O exequente antes da reforma da lei de execuções de 2006 não possuía instrumentos processuais suficientes para resguardar o resultado útil da execução e de eventuais manobras de esvaziamento patrimonial. A tutela dos interesses do credor que deveria guardar sintonia com o direito civil aplicável à espécie, dependia ainda do poder geral de cautela do juízo e da sua mais ampla discricionariedade.


3. A Axiologia do Uso das Certidões de Averbação da Execução

Pelos efeitos do decurso do tempo e do campo fértil que é a execução para o devedor, traziam para o exequente o que podemos chamar de vulnerabilidade instrumental - que pode se conceituar como uma lacuna do ordenamento processual em não confere instrumentos para satisfazer sua posição jurídica de vantagem.

A impossibilidade de adoção de medidas a fim de impedir eventual conduta maliciosa do devedor a execução, por muitas vezes, representava para o exequente uma encenação teatral. Quase sempre as operações de blindagem e sucateamento eram verificadas a posteriori de forma repressiva e não preventiva, por meio de ações paulianas ou nos casos mais graves reivindicatórias.

Era evidente a zona cinzenta que as sucessivas aquisições de bens poderiam criar junto a terceiros e os riscos que o sentimento de imprestabilidade da execução poderiam causar par a sociedade. Como exemplo, antes da Lei 11.382/06, ou seja, sem a possibilidade do uso da certidão de averbação da execução, em meio a operações imobiliárias, a primeira aquisição do bem seria a única que poderia ser anulada: a má-fé só poderia ser oponível ao primeiro adquirente e aos sucessores apenas se fosse remotamente comprovada a má fé algo de extrema dificuldade pois envolve um aspecto subjetivo. Ademais, não se justificaria em hipótese alguma exigir que os adquirentes e órgãos registrais fossem demandados a verificar o teor das certidões de distribuição dos proprietários anteriores a fim de buscar se haveria algum risco. Caso a solução para a garantia da segurança jurídica tivesse que partir pela reforma da Lei de Registros Públicos se instauraria um caos inadmissível e ilógico ao sistema.

Diante de tal hiato e dos sucessivos casos que se verificou as consequências desta lacuna o STJ editou em 2009 a Súmula 375 que definiu que o reconhecimento da fraude de execução depende do registro da penhora do bem alienado ou da prova de má-fé do terceiro adquirente. Ainda assim a exigência dependia ainda da averbação da penhora que poderia demorar um tempo indefinido tornando ainda mais perigosa a posição do exequente aos efeitos do tempo e dos mecanismos de blindagem patrimonial ilícita.

# # # # # # #

O exercício.
Repita, sem alterar nada, o trecho do texto sobre a averbação da execução que começa em "3. A Axiologia" e vai até "jurídica de vantagem.", incluindo estas últimas palavras. Baseie-se apenas no texto acima.

# # # # # # #

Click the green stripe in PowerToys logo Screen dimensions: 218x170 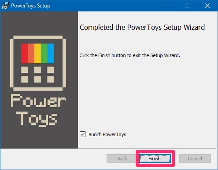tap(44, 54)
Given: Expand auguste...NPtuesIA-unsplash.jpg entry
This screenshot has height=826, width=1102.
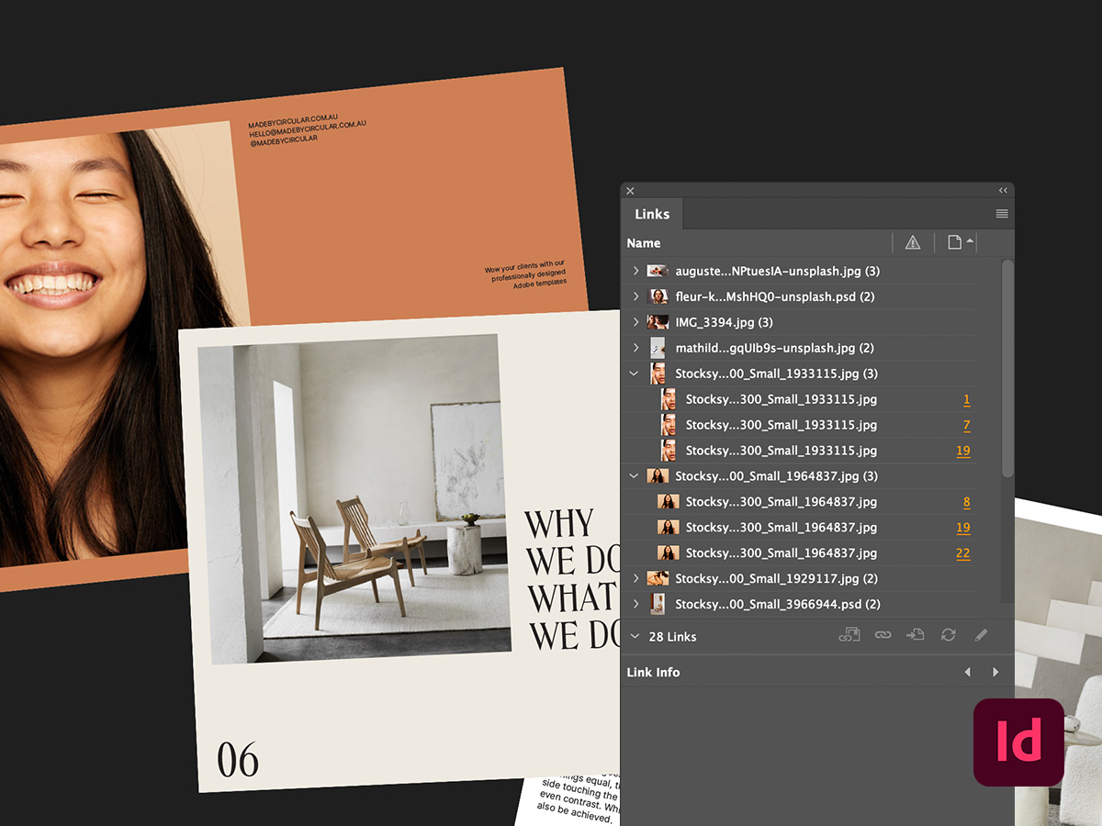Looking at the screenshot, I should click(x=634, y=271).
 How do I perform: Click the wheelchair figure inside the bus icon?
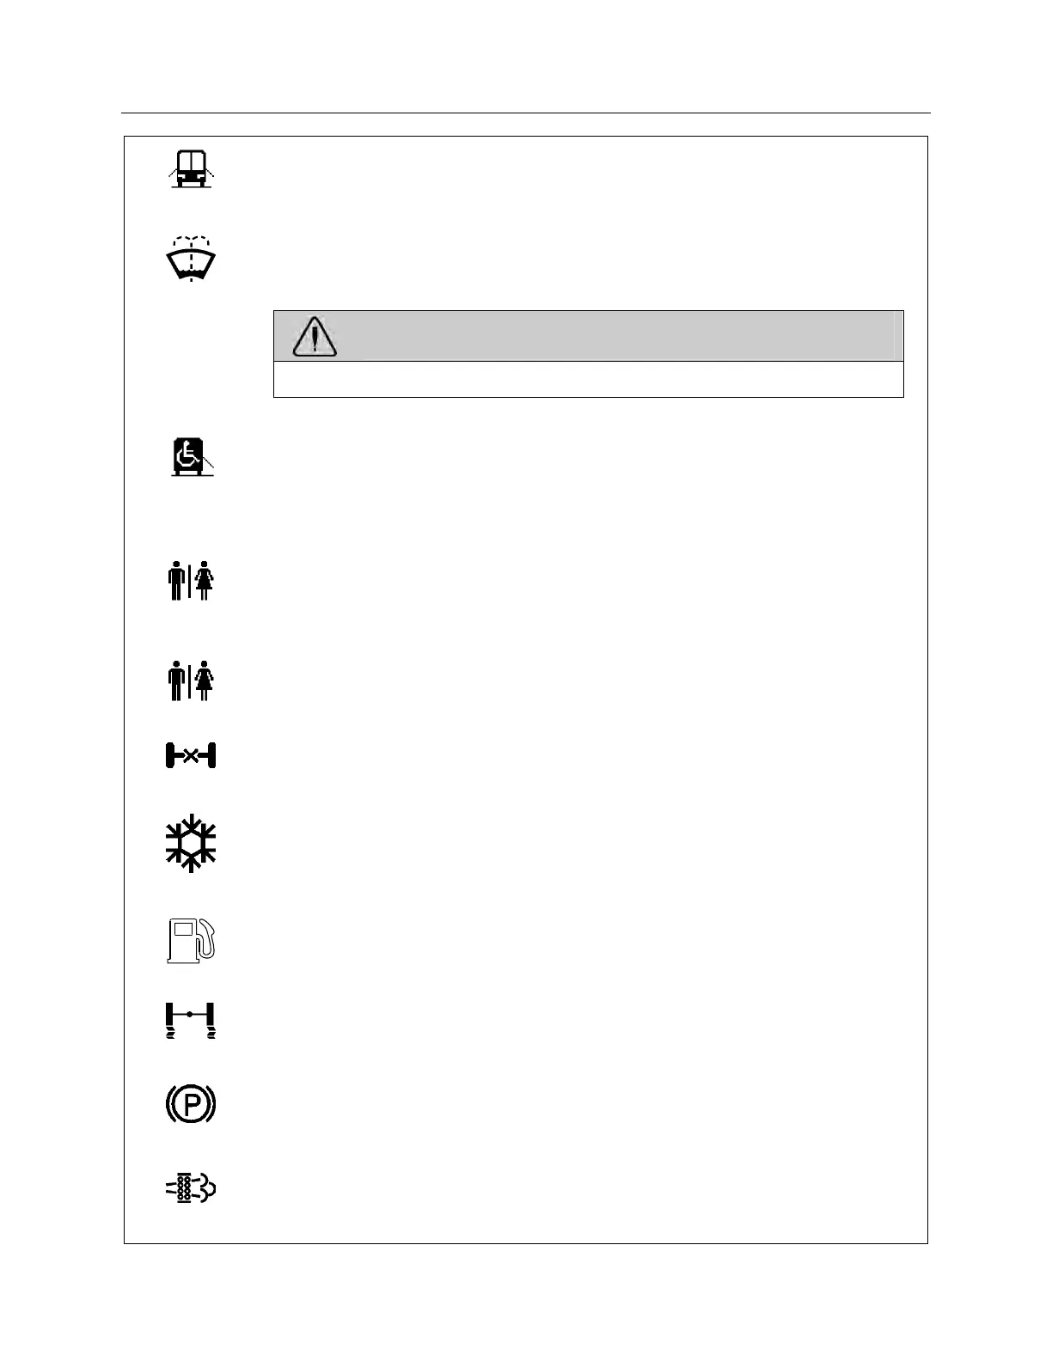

# # # # # # #

Resposta do exercício.
3. A Axiologia do Uso das Certidões de Averbação da Execução

Pelos efeitos do decurso do tempo e do campo fértil que é a execução para o devedor, traziam para o exequente o que podemos chamar de vulnerabilidade instrumental - que pode se conceituar como uma lacuna do ordenamento processual em não confere instrumentos para satisfazer sua posição jurídica de vantagem.